The Metaverse, once touted as the next big thing in tech, has officially fallen from grace. The idea of a fully immersive virtual world where people could interact with each other and with digital objects seemed like a dream come true. But the reality was far from it, as the Metaverse failed to gain traction and live up to its hype.

The Hype and Promise of the Metaverse

The hype around the Metaverse was fueled by the vague promises of a single CEO. Mark Zuckerberg and his company, Meta, formerly known as Facebook, invested over $100 billion in research and development on the Metaverse, with the goal of making it their flagship product. However, the company failed to convince people to use the product it had staked its future on.

The Brutal Downfall of the Metaverse

The Metaverse fell seriously ill as the economy slowed and the hype around generative AI grew. Despite the billions of dollars invested and the breathless hype around a half-baked concept, people never really used the Metaverse.

Decentraland, the most well-funded, decentralized, crypto-based Metaverse product, only had around 38 daily active users in its "$1.3 billion ecosystem." Meta's much-heralded efforts similarly struggled, with its Horizon Worlds platform having less than 200,000 monthly active users by October 2022, dramatically short of the 500,000 target Meta had set for the end of 2022.

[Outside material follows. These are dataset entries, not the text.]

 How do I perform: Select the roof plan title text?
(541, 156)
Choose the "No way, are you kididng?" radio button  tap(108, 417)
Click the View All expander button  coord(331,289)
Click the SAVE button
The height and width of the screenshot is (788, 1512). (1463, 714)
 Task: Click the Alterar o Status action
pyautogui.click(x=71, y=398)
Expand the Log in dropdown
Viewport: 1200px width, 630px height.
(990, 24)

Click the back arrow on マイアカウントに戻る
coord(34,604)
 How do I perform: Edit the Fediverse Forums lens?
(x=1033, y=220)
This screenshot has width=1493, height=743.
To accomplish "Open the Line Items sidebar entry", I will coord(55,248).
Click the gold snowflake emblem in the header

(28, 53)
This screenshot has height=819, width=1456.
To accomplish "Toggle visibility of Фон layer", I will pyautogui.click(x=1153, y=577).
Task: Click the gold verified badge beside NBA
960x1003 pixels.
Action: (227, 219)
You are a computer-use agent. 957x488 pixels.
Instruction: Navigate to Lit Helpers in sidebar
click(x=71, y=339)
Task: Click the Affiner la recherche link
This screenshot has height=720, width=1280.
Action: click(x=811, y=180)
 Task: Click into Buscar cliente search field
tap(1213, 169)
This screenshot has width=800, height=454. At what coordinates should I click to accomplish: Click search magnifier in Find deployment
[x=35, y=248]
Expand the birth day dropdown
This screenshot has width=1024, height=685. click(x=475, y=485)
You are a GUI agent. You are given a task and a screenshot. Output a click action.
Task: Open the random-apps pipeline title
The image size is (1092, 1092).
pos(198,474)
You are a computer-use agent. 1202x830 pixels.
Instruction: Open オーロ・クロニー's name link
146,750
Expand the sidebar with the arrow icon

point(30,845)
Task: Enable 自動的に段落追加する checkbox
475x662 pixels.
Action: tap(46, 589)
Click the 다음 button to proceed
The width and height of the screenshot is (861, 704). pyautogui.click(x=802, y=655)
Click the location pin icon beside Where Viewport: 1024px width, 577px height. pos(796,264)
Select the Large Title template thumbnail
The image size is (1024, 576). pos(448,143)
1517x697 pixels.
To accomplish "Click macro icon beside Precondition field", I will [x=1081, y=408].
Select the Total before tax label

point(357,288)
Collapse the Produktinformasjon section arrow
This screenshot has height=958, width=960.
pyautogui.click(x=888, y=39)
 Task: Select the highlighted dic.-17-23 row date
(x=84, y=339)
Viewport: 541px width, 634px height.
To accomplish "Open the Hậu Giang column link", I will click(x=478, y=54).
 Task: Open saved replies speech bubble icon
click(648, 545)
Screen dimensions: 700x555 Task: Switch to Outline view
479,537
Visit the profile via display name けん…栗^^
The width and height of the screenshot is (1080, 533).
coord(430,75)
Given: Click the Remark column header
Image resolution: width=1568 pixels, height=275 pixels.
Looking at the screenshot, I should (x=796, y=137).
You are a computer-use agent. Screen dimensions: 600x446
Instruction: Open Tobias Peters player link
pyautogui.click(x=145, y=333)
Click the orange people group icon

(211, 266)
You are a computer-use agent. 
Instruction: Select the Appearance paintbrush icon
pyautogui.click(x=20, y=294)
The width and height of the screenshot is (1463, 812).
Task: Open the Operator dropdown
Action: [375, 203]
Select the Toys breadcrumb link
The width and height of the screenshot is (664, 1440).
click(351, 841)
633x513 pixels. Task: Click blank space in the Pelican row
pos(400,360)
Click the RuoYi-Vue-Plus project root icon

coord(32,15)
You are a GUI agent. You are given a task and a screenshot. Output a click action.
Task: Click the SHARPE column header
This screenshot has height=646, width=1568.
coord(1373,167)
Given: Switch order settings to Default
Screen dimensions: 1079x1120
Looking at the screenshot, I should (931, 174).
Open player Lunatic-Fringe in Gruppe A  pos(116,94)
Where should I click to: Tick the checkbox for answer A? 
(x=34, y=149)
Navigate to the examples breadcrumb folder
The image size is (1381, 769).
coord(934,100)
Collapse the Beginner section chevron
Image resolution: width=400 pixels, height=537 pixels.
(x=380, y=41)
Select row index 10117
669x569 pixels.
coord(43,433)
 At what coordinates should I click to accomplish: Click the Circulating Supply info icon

In January 2023, Microsoft shuttered its virtual-workspace platform AltSpaceVR, laid off the 100 members of its "industrial metaverse team," and made a series of cuts to its HoloLens team. Disney and Walmart also shuttered their Metaverse divisions, leading to thousands of people losing their jobs.

The Lessons Learned

Despite the idea of virtual worlds or collective online experiences living on in some form, the Capital-M Metaverse is dead. It was preceded in death by a long line of tech fads like Web3 and Google Glass. The death of the Metaverse should be remembered as arguably one of the most historic failures in tech history.

The fact that Mark Zuckerberg has clearly stepped away from the Metaverse is a damning indictment of everyone who followed him and anyone who still considers him a visionary tech leader.

It should also be the cause for some serious reflection among the venture-capital community, which recklessly followed Zuckerberg into blowing billions of dollars on a hype cycle founded on the flimsiest possible press-release language.